Pupil wanita dihadapannya itu melebar seketika, entah apa yang menjadi alasannya. “Oh, Karang anaknya Bu Ratih, nggih? Walah, sampun besar ternyata." Elusan halus Karang rasakan di kepalanya begitu hangat seperti sentuhan seorang Ibu kepada anaknya.
“Ayo, duduk dulu, Le,” tawarnya sembari menarik tangan yang berada dalam genggamannya. Karang bisa merasakan kehangatan dari tangan yang tengah menuntunnya menuju sebuah tempat duduk pengunjung.
'Jujur saja, aku merasa disambut dengan hangat.'
“Hahaha, betul, Buk. Ibu kenal dengan Bunda saya?” Senyuman kikuk dan sungkan ia suguhkan sebagai balasan. Karang berusaha membuka percakapan kembali dengan pertanyaan yang muncul di kepalanya.

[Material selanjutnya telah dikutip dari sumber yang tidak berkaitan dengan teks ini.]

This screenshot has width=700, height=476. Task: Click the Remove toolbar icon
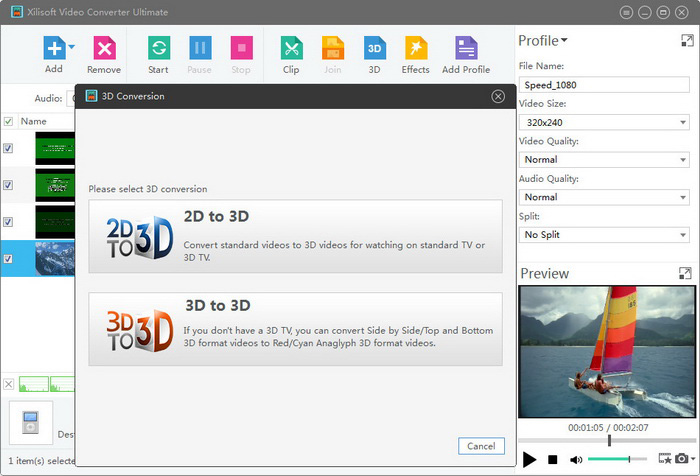click(x=104, y=48)
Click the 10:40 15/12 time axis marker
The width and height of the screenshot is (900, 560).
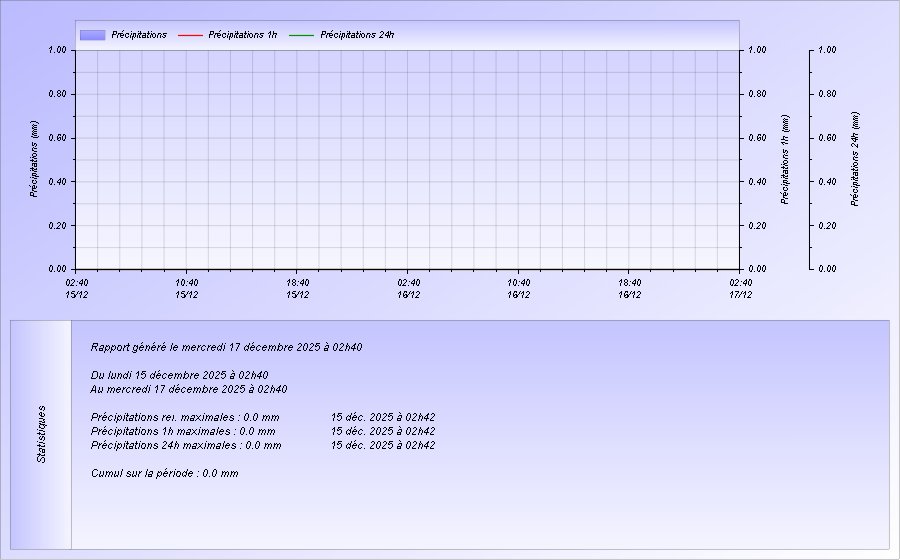click(186, 288)
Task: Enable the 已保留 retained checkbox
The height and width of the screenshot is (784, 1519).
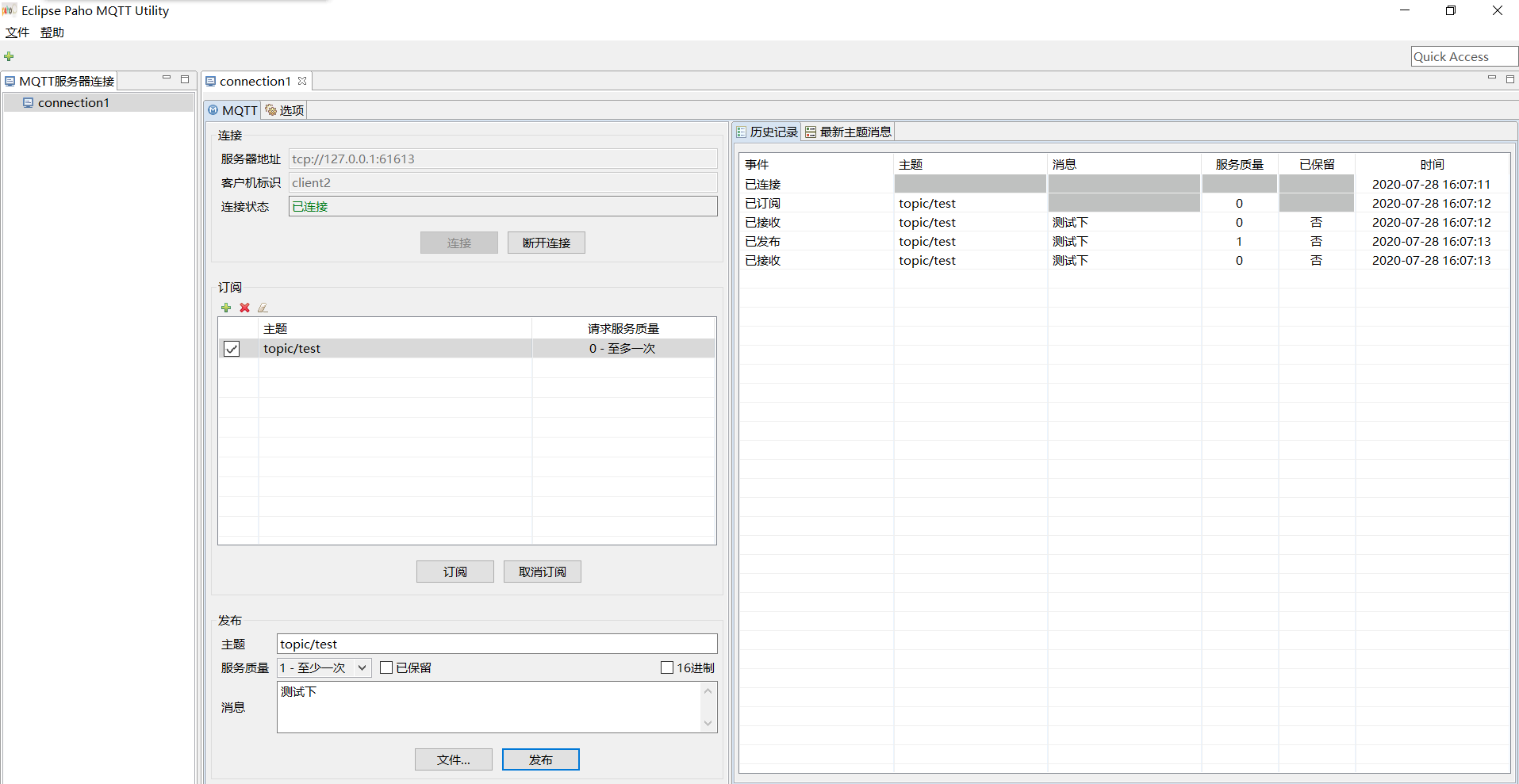Action: pyautogui.click(x=386, y=667)
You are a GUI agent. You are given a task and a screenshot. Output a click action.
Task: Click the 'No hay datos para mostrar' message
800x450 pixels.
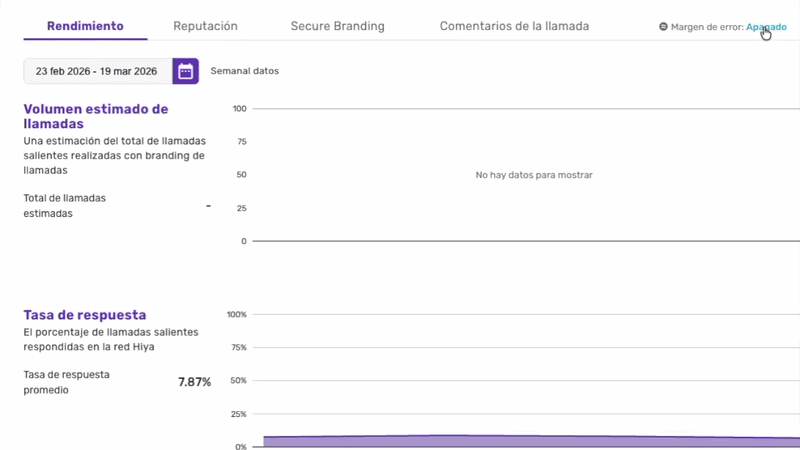click(534, 175)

“Bundamu itu, teman ibu sewaktu SMP,” jawabnya dengan senyum tipis, menatap pemuda dihadapannya dengan tatapan bangga, sesekali beliau beri tepukan ringan pada punggung tangan Karang yang sedang ia genggam.
“Syukur kalian semua juga kembali di Jogja. Sudah lama ndak bertemu dengan Bundamu.”
Tak khayal bahwa ia baru saja kembali ke tanah kelahirannya, Yogyakarta. Sebab, pekerjaan sang ayah yang mengharuskan mereka untuk berpindah-pindah selama beberapa waktu tertentu.
Lantaran sang ibunda tak masalah jika harus ditinggalkan di Jogja bersama anak semata wayangnya—Karang—yang saat itu masih berumur 6 tahun. Berdalih akan saling menjaga selama sang suami bekerja.
Namun, tetap hanya ada penolakan dari suami yang tak rela untuk tinggalkan istri dan anaknya. Hanya keduanya yang ayahnya miliki. Tak rela jika meninggalkan harta karunnya begitu saja. Sungguh clise.
Meski tak memahami bahasa Jawa secara keseluruhan, lega rasanya kembali menginjakkan kaki di tanah kelahirannya. Rasanya seperti kembali ke rumah yang penuh memori-memori menggiurkan untuk ditelusuri.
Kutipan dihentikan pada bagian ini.